Aisea Tuidraki

Personal information
- Full name: Aisea Turuva Tuidraki

International information
- National side: Fiji;

Career statistics
| Competition | FC |
| Matches | 2 |
| Runs scored | 53 |
| Batting average | 13.25 |
| 100s/50s | –/– |
| Top score | 23 |
| Balls bowled | – |
| Wickets | – |
| Bowling average | – |
| 5 wickets in innings | – |
| 10 wickets in match | – |
| Best bowling | – |
| Catches/stumpings | 4/– |
- Source: Cricinfo, 14 March 2010

= Aisea Tuidraki =

Fijian cricketer (1916–1966)

Aisea Turuva Tuidraki (born 3 February 1916 at Saunaka, Nadi; died 1966 at Nukulau, Fiji) was a Fijian cricketer.

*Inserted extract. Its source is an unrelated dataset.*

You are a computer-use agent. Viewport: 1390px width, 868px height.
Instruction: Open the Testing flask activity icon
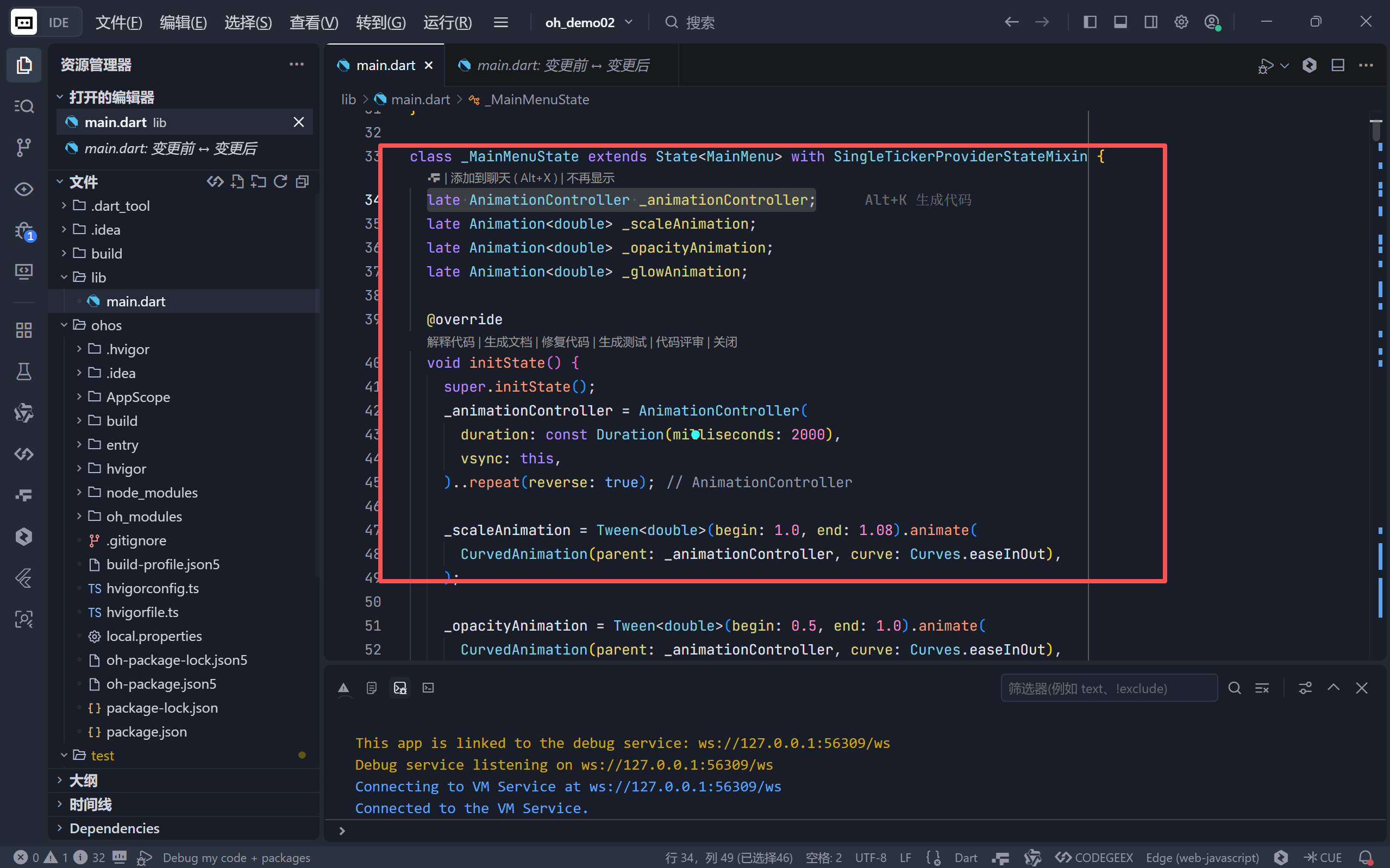point(23,372)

Tuidraki made his first-class debut for Fiji in 1948 against Wellington during Fiji's 1947/48 tour of New Zealand. He played one other first-class match during the tour against Auckland. In his two first-class matches for Fiji he scored 53 runs at a batting average of 13.25, with a high score of 23. In the field Tuidraki took four catches. He played six non-first-class matches for Fiji on their 1947/48 tour, with his final match coming against Bay of Plenty.

Tuidraki died in 1966 at Nukulau, Fiji.